Romo berdeham, mencoba mengerti kebinggungan anaknya. "Tapi dia akan susah menjadi wanita jawa sejati, anakku," cemasnya dalam hati.
***
Pagi ini terada begitu berharga bagi Ajeng. Ia mendapatkan kunjungan di saat matahari mulai berbaik hati menghangatkan kota dimana sungai membentang di Londo. Ya, Ajeng melupakan keharusannya menentukan pilihan selanjutnya, bukan menikah atau S2, tapi menikah atau selamanya jadi gelandangan di negeri orang. Tampaknya kali ini, ia tak bisa memilih.

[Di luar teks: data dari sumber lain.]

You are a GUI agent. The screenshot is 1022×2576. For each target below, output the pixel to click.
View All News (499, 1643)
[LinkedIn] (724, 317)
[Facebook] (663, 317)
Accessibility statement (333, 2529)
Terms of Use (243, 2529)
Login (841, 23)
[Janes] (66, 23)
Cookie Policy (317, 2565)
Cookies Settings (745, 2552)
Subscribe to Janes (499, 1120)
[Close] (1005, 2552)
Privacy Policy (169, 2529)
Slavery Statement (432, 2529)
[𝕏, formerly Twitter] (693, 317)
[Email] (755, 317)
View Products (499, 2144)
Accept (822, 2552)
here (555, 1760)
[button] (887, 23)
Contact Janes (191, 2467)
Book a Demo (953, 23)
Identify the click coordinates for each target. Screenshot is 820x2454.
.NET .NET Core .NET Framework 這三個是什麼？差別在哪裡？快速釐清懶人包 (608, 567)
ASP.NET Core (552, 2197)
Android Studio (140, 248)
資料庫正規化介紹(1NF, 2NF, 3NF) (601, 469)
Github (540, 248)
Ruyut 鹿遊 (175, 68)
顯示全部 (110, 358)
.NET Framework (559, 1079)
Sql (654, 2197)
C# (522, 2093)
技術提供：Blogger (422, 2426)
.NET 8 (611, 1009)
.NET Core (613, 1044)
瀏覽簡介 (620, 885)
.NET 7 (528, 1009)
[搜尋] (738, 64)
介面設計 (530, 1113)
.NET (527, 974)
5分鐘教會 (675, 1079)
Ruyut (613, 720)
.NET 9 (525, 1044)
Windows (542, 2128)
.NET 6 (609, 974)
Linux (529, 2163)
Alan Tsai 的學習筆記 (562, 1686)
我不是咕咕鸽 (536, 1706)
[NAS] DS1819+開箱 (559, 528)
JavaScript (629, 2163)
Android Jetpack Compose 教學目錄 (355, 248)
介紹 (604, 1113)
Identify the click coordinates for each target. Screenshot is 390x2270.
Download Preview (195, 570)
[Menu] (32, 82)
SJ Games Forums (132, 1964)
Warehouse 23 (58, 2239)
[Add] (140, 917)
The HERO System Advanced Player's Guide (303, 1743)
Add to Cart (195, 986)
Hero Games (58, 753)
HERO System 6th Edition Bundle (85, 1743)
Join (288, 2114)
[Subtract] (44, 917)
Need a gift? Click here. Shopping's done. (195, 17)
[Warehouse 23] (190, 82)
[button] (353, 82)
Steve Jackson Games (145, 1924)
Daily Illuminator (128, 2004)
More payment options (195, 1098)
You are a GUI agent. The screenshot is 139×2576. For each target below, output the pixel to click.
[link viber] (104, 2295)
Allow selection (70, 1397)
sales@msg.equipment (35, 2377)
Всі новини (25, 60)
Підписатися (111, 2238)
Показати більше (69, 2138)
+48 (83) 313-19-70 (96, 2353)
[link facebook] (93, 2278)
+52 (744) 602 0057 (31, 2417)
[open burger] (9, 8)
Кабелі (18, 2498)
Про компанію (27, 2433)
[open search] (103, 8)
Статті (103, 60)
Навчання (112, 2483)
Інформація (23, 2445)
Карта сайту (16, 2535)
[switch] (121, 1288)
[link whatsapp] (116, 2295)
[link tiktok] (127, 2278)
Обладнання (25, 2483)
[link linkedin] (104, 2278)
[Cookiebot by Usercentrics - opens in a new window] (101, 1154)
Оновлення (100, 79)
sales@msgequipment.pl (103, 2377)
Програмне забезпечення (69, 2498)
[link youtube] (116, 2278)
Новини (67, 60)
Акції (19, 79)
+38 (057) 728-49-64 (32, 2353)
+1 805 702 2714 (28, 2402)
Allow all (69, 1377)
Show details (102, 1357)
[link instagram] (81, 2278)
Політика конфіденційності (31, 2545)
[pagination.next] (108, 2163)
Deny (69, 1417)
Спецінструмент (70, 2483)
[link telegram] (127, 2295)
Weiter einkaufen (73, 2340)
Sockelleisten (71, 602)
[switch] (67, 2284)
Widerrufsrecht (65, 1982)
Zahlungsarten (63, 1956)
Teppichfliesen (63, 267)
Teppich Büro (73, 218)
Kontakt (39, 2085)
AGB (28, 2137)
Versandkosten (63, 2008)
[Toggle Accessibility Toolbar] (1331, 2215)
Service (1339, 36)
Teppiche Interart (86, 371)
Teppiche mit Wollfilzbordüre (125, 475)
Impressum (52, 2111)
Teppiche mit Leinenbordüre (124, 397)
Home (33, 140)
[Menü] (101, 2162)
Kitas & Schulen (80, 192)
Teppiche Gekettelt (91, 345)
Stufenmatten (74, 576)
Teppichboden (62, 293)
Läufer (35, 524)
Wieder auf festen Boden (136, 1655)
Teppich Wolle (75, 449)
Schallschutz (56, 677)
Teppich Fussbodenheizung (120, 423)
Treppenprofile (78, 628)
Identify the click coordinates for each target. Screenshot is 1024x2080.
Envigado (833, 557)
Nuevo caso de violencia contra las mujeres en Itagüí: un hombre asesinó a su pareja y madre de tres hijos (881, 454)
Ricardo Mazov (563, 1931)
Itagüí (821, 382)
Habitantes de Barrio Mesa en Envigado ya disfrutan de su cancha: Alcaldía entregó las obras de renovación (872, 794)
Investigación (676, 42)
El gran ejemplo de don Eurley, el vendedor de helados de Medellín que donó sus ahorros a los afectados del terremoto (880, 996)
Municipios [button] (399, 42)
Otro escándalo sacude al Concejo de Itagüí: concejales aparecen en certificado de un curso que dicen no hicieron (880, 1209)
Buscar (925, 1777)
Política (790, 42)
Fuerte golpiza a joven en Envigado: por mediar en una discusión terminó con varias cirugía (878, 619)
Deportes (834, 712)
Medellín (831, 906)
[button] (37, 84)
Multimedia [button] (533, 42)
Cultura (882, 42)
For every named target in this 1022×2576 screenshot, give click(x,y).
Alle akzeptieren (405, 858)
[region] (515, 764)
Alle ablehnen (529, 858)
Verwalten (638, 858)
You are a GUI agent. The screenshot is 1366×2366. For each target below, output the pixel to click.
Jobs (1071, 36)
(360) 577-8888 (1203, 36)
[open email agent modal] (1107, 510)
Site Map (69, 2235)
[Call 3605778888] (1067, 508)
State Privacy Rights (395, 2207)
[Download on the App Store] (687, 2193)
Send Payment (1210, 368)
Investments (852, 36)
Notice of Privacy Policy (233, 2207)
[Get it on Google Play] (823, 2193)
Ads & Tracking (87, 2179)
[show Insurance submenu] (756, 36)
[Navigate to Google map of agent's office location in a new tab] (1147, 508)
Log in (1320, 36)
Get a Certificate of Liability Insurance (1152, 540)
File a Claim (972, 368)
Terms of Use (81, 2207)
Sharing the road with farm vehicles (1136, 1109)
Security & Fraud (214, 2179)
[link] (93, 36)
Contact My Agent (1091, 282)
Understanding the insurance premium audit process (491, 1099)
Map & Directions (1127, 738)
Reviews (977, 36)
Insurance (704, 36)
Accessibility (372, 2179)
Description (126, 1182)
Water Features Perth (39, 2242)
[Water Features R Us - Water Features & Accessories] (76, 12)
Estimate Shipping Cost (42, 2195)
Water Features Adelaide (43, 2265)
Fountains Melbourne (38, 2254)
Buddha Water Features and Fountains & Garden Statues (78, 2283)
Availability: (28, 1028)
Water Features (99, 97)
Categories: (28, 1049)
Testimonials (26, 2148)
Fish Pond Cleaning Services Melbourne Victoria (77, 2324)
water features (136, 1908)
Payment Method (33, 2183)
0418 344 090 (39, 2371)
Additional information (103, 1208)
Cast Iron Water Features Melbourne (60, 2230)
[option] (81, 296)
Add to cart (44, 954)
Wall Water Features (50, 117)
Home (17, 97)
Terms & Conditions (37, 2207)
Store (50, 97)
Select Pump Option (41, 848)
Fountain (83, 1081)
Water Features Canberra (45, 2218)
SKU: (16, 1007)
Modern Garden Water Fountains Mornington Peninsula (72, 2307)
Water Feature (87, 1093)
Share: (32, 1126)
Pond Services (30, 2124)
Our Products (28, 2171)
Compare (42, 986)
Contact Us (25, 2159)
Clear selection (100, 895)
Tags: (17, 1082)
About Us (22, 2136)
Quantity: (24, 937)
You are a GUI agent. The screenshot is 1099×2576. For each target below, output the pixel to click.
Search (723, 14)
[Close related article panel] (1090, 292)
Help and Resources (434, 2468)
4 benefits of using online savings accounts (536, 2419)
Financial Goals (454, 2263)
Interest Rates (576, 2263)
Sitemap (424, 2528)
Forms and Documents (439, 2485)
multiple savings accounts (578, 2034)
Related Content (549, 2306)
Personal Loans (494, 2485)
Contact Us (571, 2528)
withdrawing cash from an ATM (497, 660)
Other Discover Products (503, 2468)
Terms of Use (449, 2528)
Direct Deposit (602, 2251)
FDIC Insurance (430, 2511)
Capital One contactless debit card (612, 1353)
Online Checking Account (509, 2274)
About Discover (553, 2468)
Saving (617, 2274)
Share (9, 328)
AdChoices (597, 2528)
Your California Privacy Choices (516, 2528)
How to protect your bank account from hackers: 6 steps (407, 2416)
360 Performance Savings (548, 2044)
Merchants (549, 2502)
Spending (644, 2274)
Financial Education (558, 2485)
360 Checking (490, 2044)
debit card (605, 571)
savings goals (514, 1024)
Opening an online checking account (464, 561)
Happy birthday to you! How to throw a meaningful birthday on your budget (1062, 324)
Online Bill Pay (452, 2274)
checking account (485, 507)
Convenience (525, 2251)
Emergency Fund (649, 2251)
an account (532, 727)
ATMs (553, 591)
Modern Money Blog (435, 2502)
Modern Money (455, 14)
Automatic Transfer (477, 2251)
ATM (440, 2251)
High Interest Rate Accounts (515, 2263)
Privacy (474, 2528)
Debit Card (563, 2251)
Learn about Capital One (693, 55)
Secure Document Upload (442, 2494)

"Ah!" euforianya tak terbendung saat ia memikirkan sebuah nama yang akan menyelamatkannya lagi. Setelah menghabiskan kopinya pagi ini, ia bisa melihat Dewi belum terbangun dari tidurnya, mungkin masih mencoba beradaptasi dengan kedinginan yang mulai menusuk bagi penduduk tropis.
Gadis muda ini sejak lama melepas penyamarannya, berharap masih aman dan tak bertemu dengan siapapun yang mencurigainya tentang aksinya di kantor urusan luar negeri Londo. Toh, bukannya dengan tak menyamar malah menutupi identitasnya. Ia hampir tertawa lega sampai dilihatnya teman, ah bukan, musuh Didit. Tapi bukankah ini juga kesempatan untuk menanyakan soal pria itu?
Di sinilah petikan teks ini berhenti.